** COMPITO OPERATIVO 1 **
Per ciascuna affermazione, (a), (b) e (c), indica se concorda con il testo sul presepe di Castelli, rispondendo sì o no e citando alla lettera le parole decisive. (a) Tiziana Di Sante presiede la Fondazione Tercas. (b) Secondo la nota sarebbe stato difficile realizzare un'opera più classica. (c) La sfida a reinterpretare tecniche e saperi antichi fu lanciata da Serafino Mattucci.
** COMPITO OPERATIVO 2 **
Riporta senza alcuna modifica tutto il passo del testo sul presepe di Castelli, a partire da "Di Sante: il" e scendendo fino a "scrive in una...".

** SEZIONE DOCUMENTO **
________________

Di Sante: il presepe di Castelli è una sfida

Tiziana Di Sante, presidente della Fondazione Tercas, interviene sulla polemica che impazza da giorni sul presepe monumentale di Castelli esposto in piazza San Pietro. «Molti artisti», scrive in una...
Tiziana Di Sante, presidente della Fondazione Tercas, interviene sulla polemica che impazza da giorni sul presepe monumentale di Castelli esposto in piazza San Pietro. «Molti artisti», scrive in una nota, «sono stati criticati dai contemporanei per poi essere osannati dai posteri. Ma oltre il giudizio del brutto o del bello, credo si debba riflettere sul significato che questo presepe tanto innovativo ha in questo momento della storia. Chi conosce la ceramica castellana sa bene che non sarebbe stato difficile creare un'opera molto più classica e comprensibile. Ma molti anni fa un affermato maestro ceramista, Serafino Mattucci, decise di lanciare una sfida ai suoi colleghi e ai suoi alunni: reinterpretare tecniche e saperi antichi in una originale rappresentazione della Natività. Da questo percorso faticoso e impegnativo, dalla ricerca di un nuovo concetto di bellezza, nasce questo presepe. Non è forse quanto anche noi, oggi, dovremmo fare? Ecco, io credo che questo presepe rappresenti la sfida che Papa Francesco sta lanciando da tempo ai nostri giovani: costruite il mondo che volete, cambiate quanto va cambiato».

________________

** RECORD DATI **
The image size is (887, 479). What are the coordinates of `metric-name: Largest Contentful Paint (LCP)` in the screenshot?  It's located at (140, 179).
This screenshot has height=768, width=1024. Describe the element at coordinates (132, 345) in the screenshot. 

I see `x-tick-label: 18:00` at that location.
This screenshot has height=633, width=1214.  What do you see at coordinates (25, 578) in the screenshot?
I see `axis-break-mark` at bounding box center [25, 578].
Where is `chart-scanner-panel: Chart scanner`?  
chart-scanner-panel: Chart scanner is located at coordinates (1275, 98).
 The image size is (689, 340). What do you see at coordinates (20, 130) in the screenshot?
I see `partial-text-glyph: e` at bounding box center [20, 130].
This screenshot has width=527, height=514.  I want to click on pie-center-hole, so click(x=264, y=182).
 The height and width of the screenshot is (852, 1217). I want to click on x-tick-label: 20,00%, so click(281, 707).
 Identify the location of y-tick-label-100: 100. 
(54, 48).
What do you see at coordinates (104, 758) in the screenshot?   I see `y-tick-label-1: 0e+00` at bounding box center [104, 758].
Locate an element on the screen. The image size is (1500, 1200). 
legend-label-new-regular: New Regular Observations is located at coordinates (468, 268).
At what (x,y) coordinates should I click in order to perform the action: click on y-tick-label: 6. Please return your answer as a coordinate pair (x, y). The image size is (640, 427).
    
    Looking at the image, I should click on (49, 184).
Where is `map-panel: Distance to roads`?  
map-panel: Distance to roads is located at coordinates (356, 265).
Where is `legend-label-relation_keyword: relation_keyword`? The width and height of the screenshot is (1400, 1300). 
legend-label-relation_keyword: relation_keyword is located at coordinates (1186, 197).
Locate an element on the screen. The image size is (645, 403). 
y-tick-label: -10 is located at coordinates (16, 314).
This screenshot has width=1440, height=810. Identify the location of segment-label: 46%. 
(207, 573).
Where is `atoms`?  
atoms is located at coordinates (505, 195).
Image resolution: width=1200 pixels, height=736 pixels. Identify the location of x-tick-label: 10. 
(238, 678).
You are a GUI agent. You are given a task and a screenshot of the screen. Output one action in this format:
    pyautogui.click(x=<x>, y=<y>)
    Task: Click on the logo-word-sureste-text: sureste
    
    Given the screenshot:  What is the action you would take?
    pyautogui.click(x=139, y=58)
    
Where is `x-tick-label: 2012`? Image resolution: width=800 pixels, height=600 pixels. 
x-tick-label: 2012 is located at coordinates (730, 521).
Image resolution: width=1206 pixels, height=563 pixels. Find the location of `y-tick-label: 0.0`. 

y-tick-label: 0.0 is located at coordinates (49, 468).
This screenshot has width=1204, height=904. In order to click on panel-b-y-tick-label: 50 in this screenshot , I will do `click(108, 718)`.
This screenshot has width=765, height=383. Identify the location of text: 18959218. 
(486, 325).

________________

** AREA RISPOSTA 1 **
(a) Sì: "Tiziana Di Sante, presidente della Fondazione Tercas".
(b) No: "non sarebbe stato difficile creare un'opera molto più classica e comprensibile".
(c) Sì: "un affermato maestro ceramista, Serafino Mattucci, decise di lanciare una sfida ai suoi colleghi e ai suoi alunni: reinterpretare tecniche e saperi antichi".

** AREA RISPOSTA 2 **
Di Sante: il presepe di Castelli è una sfida

Tiziana Di Sante, presidente della Fondazione Tercas, interviene sulla polemica che impazza da giorni sul presepe monumentale di Castelli esposto in piazza San Pietro. «Molti artisti», scrive in una...